◆ **ASSIGNED TASK**: Copy, from the material below, each line where "Website" shows up.

◆ **DATA SUPPLIED**:
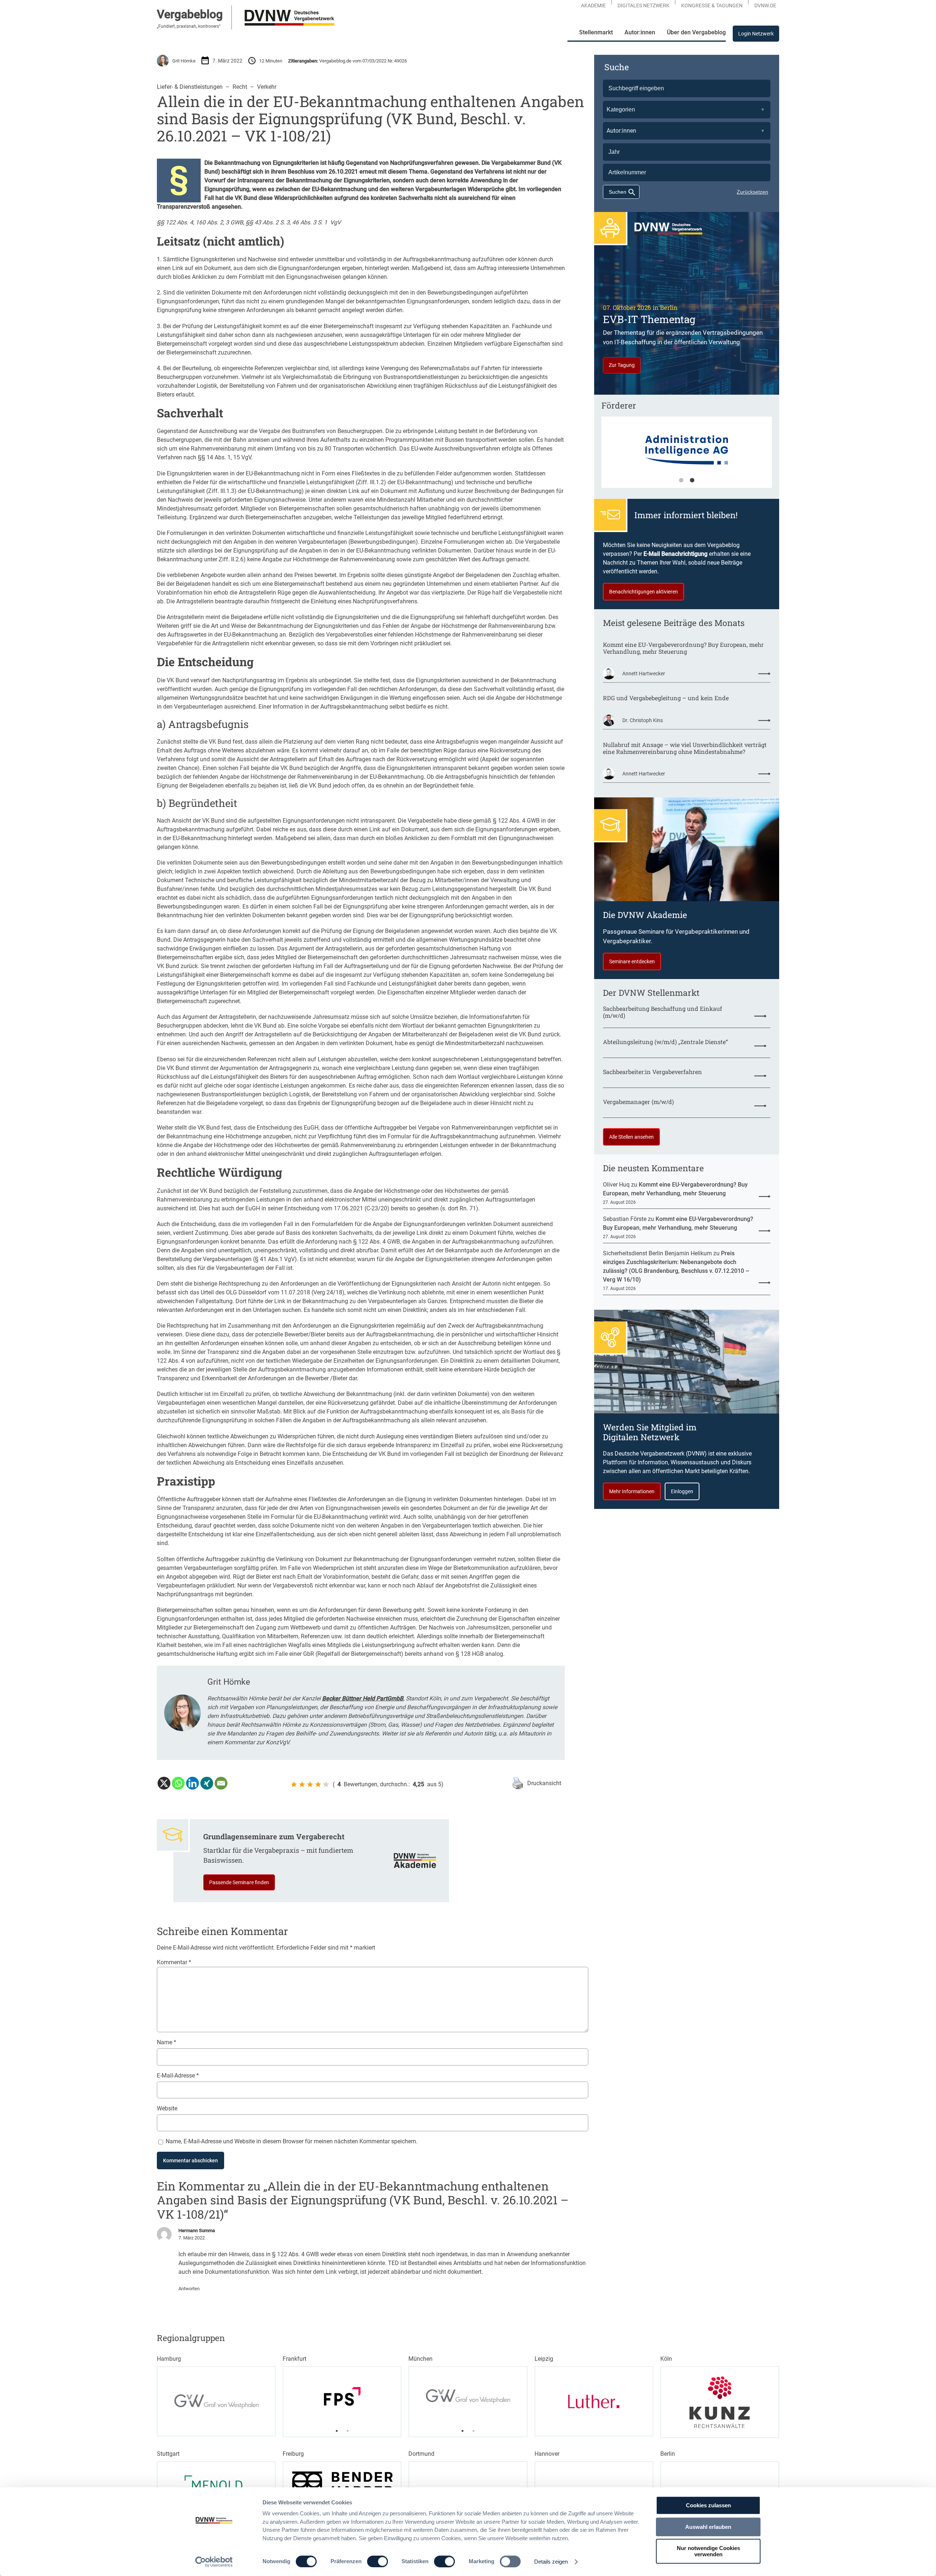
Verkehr (266, 86)
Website (167, 2108)
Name (166, 2042)
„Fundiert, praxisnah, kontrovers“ (188, 26)
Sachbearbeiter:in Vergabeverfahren (652, 1071)
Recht (240, 86)
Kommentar (174, 1962)
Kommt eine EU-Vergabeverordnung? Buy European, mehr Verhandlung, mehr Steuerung (683, 648)
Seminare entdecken (632, 961)
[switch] (377, 2561)
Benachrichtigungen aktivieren (643, 592)
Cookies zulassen (708, 2505)
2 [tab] (692, 480)
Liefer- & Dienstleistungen (190, 86)
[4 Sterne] (318, 1784)
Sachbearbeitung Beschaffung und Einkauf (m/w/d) (662, 1012)
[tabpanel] (342, 2396)
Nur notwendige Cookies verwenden (708, 2551)
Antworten (189, 2288)
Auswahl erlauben (708, 2527)
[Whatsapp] (178, 1783)
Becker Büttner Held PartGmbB (362, 1698)
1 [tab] (681, 480)
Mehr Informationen (631, 1491)
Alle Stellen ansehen (631, 1137)
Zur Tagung (622, 365)
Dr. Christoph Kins (642, 720)
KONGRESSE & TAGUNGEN (712, 5)
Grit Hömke (184, 61)
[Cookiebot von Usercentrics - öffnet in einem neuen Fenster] (214, 2561)
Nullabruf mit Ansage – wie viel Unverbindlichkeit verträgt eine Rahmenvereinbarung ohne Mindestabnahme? (685, 748)
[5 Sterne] (326, 1784)
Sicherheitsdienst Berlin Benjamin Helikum (657, 1253)
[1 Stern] (294, 1784)
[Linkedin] (192, 1783)
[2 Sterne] (302, 1784)
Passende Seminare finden (239, 1882)
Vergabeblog (190, 14)
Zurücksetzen (752, 192)
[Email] (221, 1783)
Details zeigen (551, 2561)
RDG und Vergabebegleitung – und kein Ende (666, 697)
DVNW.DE (765, 5)
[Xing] (206, 1783)
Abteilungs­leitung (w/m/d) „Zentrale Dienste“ (665, 1041)
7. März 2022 (191, 2238)
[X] (164, 1783)
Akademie (593, 5)
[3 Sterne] (310, 1784)
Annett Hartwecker (643, 673)
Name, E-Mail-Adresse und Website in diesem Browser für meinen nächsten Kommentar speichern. (292, 2141)
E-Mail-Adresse (178, 2075)
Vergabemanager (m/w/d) (638, 1101)
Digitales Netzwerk (643, 5)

◆ **EXERCISE OUTPUT**:
Website (167, 2108)
Name, E-Mail-Adresse und Website in diesem Browser für meinen nächsten Kommentar speichern. (292, 2141)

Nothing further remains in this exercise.